艾菊点头,程曲莲去刚才脱下的衣服行囊里找到一颗药丸,吃下去,接着就立马就滑倒,她找了个角度,磕了自己的左侧额角,碰出了血,然后顺势闭上了眼。

“不好啦,少爷摔倒了,少爷摔倒了。”艾菊发挥了她的特色,又高又尖的嗓声很快传到了外面。

脸色大变冲进来的是扶桑,灰喉停在了耳房的门口。

艾菊对着灰喉说:“少爷摔晕过去了,灰喉,快来抬少爷回房。”

灰喉迅速地进来,他看见艾菊的脸色就知道定是没事,就走过去将程曲莲整个抱了起来,程曲莲的重量在他的手里不算什么,他一个人就能抱走了。

程二老爷一直等在花厅,扶桑到他身边将程曲莲摔晕的事说了,程二老爷的脸马上变得有些狰狞,他咬着牙说:“大侄子怎么这么不小心的,我亲自为他把把脉。”

扶桑也不拦着,就带着程二老爷进了程曲莲的卧寝。

程曲莲完全睡着了,她服了颗自制的安眠丸,是能让失眠的病人好好地睡一觉的药,反正也不想管程二老爷那摊事,她干脆就服药装晕,正好可以好好地睡一觉。

程二老爷不甘心地收回手,盯着程曲莲额头上的伤口说:“你们少爷没什么大碍,等她醒了就来通知我。”

艾菊撇嘴,眼神看向另一边,她可不愿搭理这到大房来当自己是主子的二老爷。

扶桑恭敬地回了个是,就送程二老爷出去了。

程曲莲一直睡到第二天,扶桑也没去通知程二老爷,一直等到第二天午晌时,程二老爷按捺不住又自己跑了过来,看见躺在床上的程曲莲已经醒了,就带些怒气地骂扶桑:“你家少爷都醒了,怎么没来通知我啊!”

“二叔,扶桑被母亲叫去了,才刚回来。”程曲莲的声音带了淡淡的不悦。

程二老爷马上笑着走到程曲莲床前,说:“曲莲啊,随二叔出门一趟,好不好啊?”

程曲莲捂着自己的头说:“二叔,曲莲昨日摔得很实沉,头很痛,这不连床都起不了呢。
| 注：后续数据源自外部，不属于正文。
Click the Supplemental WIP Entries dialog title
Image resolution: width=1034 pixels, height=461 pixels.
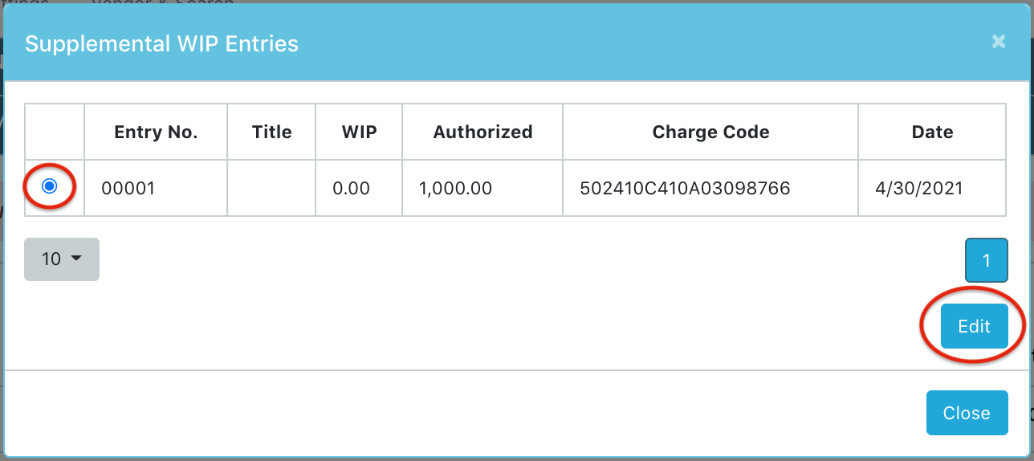[162, 44]
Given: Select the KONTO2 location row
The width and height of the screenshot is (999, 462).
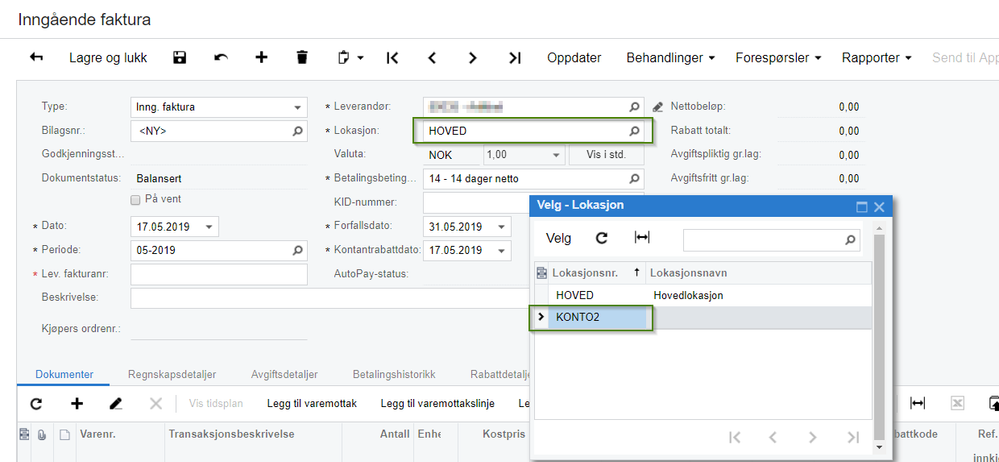Looking at the screenshot, I should click(703, 317).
”

程二老爷让小厮递上一根人参,说:“二叔晓得大侄子受伤,特带了这根五百年的人参,你喝下去就好了,男人摔破个额头,又不是什么大事。”

“二老爷,摔破额头不是大事,难道要摔断头才是大事啊。”艾菊一点也不客气,直接刺了过去。

“艾菊,不得无礼。”在程二老爷出口之前程曲莲先假装喝了艾菊一声,然后再带着歉意转向程二老爷说:“这丫头,被我宠得无法无天了,二叔莫怪。”

“呵呵,不怪不怪。”程二老爷证据明显急促了些,又接着说:“大侄子,二叔真的有急事要你帮忙,你随二叔走一趟,好不好?”

“二叔,曲莲也很想帮你的忙,但这身体实在不争气,床都起不了,又如何随二叔出门呢?”程曲莲说。

“二叔找人用担子抬着你去!”程二老爷突然想到了一个主意,说了这一句后就转身对小厮吩咐:“快去叫四个身强体壮的下人过来抬三少爷出门。”

程曲莲沉下脸,说:“二叔这是要强押着曲莲出门吗?”

程二老爷也沉着脸说:“作为家主,家里人有难事,本就应该不计一切帮忙才对,大侄子推三阻四的,二叔也只好抬出作长辈的威严了。”